Here are some of the “Rules” I Eat By – and by “rule” I don’t mean “unbreakable rule”, just something to aspire to as much as possible…
There is so much nutrition and food info available from both professionals (nutritionists/dietitians) and non-professionals, that it can seem like everyone is an expert. While there certainly are some things that everyone can agree on (for example, “everyone should eat more veggies, and drink more water”, and “fast food is horrible for everyone”), there still seems to be a lot of conflicting info.
So, what is a conscientious food-eater to do?
I came across this simple, comprehensive resource from Weed ‘em & Reap that I wanted to share with you. You can put it on your fridge and/or bring with you to the farmer’s market or grocery store. It is: the “Good, Better, Best Principle“.
There are lots of reasons why I really like this.
The first reason is because it takes into consideration something that many people don’t – REALITY. It is not an “all or nothing” approach, nor is it “preachy”, “judgy” or prescriptive. If some of your day-to-day eating habits are in the “bad” category, you can easily refer to it and see how you can bump up to a “good” or “better” category. On the other hand, if you want the “best” quality ingredient, and it’s not available, well, you can seek out the “better” option before going to the “good” one.
The beauty of this is that you start from whereever you are!
There are so many reasons why people, including myself (who lives on an island), can’t always get the highest quality foods (availability, price, etc.), so this chart provides a clear strategy on the “next best” options.
- So, if I can’t get organic fresh berries to add to my blueberry cheesecake muffins, should I give up and substitute with chocolate chips? What about using conventional berries? Or better yet, frozen organic berries? The answer is simple – refer to this chart!
- What if I didn’t prepare the pancake batter the night before, and I don’t have time to soak my flour in the morning? Should I just resort to a mass-produced pre-packaged non-organic sugary pancake mix? Or is it better if I make it myself, even if unsoaked, using organic 100% whole grain flour? Again, I can refer to the chart.
Another thing about this “Good, Better, Best Principle” is that it can apply to everyone, regardless of food allergies, intolerances, or other dietary restrictions. If you can’t eat dairy, simply ignore the dairy row. If you’re vegetarian, simply ignore the meat row. Just look at the rows that refer to the foods you eat, and choose your foods accordingly.

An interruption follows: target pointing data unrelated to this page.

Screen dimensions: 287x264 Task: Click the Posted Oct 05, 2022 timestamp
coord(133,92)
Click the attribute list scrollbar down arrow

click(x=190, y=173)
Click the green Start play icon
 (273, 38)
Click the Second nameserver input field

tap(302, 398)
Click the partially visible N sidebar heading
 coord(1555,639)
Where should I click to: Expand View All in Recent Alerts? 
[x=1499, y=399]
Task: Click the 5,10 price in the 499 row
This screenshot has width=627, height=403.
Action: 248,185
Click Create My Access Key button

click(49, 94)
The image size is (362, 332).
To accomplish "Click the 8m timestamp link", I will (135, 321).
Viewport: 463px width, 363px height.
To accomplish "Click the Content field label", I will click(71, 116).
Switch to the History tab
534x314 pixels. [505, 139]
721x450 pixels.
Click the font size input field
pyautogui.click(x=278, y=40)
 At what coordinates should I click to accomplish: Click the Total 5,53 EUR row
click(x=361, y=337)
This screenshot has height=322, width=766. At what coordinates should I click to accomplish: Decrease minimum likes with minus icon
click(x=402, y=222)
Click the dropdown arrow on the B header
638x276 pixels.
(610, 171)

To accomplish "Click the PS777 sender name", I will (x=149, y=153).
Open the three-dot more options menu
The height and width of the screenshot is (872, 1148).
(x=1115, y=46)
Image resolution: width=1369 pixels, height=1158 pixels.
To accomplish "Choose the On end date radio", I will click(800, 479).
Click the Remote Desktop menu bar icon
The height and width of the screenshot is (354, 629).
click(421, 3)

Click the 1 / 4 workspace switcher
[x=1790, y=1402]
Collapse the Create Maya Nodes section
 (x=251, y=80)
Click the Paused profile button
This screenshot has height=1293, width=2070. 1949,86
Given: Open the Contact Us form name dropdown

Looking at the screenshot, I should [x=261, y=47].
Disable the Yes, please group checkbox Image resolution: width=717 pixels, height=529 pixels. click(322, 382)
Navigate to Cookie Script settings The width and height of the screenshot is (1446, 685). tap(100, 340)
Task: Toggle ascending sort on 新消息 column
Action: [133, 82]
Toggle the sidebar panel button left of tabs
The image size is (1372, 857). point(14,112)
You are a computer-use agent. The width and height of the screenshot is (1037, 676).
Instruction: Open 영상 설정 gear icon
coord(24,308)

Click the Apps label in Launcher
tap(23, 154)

There are a couple of other resources that this “Good, Better, Best Principle” refers to – I’ve linked them here:
- Environmental Working Group’s Dirty Dozen, which tests fresh produce for pesticide residues – after they are washed. If you want to reduce your pesticide exposure, these are the 12 fruits/veggies that are the “dirtiest” and you should buy organic (or grow yourself). They also have a “Clean 15” list which are the 15 fruits and veggies with the smallest amount of pesticide residues. Items on the Clean 15 list can always be purchased as conventionally-grown produce if you choose. Note that the EWG updates these lists annually, so come back to the site next year to find an update.
- “Properly prepared grains, nuts, beans and seeds” includes soaking, sprouting or sour-leavening. Here are a few references as to how this can be done.
- Blog Post: How to convert a baked good recipe to a “soaked” recipe
- Blog Post: Reducing and preparing grains
- Video: Proper preparation of grains and legumes (Hint: Pancake batter recipe at 4:00)
- Video: Raw nuts done right
These Good, Better, Best Principles are by no means the only “Rules” I Eat By (seeing as I’m studying to be a nutritionist). If you’re so inclined to take your nutritional wellness even further, I would recommend these links too:
- If you want to be even simpler, you can go with Michael Pollan’s eating haiku from his book In Defense of Food which goes: “Eat Food, Not Too Much, Mostly Plants”.
- In addition to the Dirty Dozen, here is a link that also includes 13 foods that are most likely to be GMO. So, Nadia at Body Unburdened recommends 25 foods to buy organic.
- Here is a list of the dietary guidelines from the Weston A Price Foundation.
- Here is a link to Canadian and North American Fish Advisories which looks at fish contamination. Hint: I personally only buy wild-caught fresh/frozen, or BPA-free canned wild seafood – regardless of its country of origin. (Here’s one of the benefits of living on an island – lots of fresh wild-caught seafood).
- Here is a great resource on fats called the “Cooking Oil Comparison Chart”. It is a one-page diagram that shows how good each oil is for you (healthier at the top), and how heat-stable they are (more heat-stable are at the right).
These are some of my favourite (not always unbreakable) “Rules” to Eat By (many are also available in my “Food & Nutrition Resources” page). What are yours?